### Task objective
Starting at the line that contains "DUMANBET GİRİŞ İÇİN TIKLAYINIZ! (219, 188)", repeat each line exactly until the records end, keeping both the first and the last.

━━━━━━

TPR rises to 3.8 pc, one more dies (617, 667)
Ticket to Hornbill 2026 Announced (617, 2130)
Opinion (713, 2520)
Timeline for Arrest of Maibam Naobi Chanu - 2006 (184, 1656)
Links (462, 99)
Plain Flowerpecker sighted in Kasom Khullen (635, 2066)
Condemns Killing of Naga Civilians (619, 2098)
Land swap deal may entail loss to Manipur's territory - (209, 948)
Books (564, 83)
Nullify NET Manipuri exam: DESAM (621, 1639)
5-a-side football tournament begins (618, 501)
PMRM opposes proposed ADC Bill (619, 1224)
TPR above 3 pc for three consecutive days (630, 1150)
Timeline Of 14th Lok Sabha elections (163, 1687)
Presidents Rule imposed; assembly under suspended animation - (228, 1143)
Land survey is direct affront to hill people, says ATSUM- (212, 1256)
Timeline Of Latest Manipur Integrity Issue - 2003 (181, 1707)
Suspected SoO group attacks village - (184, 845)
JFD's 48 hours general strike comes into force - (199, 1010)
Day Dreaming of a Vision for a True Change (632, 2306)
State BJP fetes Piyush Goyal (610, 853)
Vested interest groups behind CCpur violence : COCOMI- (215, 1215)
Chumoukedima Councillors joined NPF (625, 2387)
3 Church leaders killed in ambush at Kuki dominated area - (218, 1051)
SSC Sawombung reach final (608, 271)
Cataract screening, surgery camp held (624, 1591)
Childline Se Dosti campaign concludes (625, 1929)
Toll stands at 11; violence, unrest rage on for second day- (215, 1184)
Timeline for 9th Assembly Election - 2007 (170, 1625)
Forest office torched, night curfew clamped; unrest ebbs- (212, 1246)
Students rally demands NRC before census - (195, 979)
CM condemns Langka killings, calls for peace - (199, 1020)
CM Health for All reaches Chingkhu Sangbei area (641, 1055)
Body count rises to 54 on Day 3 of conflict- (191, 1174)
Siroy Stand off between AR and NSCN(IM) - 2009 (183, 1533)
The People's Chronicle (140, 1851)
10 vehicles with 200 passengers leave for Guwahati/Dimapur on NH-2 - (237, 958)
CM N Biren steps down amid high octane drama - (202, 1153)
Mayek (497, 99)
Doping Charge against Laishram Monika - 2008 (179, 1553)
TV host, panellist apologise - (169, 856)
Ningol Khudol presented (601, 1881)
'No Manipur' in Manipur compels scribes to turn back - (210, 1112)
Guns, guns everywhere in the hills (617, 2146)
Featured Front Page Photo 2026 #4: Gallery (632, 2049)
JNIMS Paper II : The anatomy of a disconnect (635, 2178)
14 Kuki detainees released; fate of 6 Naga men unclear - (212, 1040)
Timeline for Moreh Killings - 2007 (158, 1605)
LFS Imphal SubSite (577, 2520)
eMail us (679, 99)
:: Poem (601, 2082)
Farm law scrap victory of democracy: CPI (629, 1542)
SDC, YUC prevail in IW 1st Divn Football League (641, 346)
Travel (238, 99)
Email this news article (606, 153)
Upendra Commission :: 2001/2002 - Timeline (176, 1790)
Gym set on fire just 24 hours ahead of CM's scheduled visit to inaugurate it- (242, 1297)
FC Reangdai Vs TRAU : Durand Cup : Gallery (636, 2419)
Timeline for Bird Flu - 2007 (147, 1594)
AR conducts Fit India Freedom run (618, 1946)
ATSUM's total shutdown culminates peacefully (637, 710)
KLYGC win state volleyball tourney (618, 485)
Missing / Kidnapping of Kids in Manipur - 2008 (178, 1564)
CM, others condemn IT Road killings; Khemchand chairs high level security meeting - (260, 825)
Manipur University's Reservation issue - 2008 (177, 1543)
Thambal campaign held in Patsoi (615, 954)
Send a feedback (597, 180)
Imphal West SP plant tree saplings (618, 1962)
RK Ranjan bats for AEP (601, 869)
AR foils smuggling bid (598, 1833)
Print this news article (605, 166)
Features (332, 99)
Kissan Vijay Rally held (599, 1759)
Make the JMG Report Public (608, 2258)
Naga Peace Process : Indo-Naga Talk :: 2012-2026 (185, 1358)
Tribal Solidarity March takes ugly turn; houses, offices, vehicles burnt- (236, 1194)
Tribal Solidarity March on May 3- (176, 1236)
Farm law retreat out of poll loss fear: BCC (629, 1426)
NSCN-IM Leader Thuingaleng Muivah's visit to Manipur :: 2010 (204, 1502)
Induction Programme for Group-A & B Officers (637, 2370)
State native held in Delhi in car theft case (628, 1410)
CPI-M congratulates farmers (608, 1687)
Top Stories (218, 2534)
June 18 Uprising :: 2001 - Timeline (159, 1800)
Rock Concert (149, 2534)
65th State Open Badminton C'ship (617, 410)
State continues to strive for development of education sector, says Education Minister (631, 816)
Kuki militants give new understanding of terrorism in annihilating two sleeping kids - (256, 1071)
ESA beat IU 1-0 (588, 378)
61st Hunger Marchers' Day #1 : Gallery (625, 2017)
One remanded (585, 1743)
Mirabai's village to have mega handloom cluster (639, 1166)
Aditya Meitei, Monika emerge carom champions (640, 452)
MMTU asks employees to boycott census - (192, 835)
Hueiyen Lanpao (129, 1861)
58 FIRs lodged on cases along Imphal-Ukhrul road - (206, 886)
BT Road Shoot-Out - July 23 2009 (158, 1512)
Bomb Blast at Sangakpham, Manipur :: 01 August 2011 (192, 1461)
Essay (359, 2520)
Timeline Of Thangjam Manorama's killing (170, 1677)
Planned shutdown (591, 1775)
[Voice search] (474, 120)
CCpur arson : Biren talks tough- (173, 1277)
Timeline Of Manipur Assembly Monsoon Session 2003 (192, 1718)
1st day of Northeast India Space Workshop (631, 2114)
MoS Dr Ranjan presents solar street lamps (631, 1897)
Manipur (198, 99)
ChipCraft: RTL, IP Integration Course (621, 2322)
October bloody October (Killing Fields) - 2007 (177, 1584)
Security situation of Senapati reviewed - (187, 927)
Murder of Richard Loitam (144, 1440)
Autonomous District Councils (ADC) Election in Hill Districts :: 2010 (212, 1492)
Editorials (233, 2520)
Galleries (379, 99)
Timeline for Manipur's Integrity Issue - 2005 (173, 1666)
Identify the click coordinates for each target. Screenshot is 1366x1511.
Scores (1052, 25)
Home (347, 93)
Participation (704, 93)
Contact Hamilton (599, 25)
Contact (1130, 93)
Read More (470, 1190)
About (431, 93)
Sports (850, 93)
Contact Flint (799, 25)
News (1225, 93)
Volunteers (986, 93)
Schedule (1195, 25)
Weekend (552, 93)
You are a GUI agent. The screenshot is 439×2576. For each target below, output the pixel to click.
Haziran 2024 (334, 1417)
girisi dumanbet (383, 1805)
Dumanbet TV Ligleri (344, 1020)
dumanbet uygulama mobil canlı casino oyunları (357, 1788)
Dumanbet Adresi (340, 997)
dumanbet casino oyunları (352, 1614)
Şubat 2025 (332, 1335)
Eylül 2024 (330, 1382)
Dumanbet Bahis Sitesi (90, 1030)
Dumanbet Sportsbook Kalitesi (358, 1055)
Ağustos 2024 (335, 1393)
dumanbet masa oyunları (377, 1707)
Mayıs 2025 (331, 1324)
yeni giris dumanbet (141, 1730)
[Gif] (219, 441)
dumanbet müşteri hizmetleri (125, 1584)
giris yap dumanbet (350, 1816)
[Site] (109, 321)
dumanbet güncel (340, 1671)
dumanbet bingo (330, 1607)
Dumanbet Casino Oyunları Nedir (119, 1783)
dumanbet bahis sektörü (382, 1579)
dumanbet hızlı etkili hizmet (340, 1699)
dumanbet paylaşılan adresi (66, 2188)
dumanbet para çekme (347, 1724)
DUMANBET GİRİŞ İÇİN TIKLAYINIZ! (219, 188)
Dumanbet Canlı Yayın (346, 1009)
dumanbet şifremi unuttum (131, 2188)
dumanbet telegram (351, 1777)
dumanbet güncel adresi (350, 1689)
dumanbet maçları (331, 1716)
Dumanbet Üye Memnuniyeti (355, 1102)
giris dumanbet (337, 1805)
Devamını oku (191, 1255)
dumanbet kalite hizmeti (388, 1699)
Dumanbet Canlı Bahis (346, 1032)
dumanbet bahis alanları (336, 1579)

━━━━━━

### Solution for this task
DUMANBET GİRİŞ İÇİN TIKLAYINIZ! (219, 188)
Dumanbet Canlı Yayın (346, 1009)
dumanbet şifremi unuttum (131, 2188)
dumanbet telegram (351, 1777)
dumanbet güncel adresi (350, 1689)
dumanbet maçları (331, 1716)
Dumanbet Üye Memnuniyeti (355, 1102)
giris dumanbet (337, 1805)
Devamını oku (191, 1255)
dumanbet kalite hizmeti (388, 1699)
Dumanbet Canlı Bahis (346, 1032)
dumanbet bahis alanları (336, 1579)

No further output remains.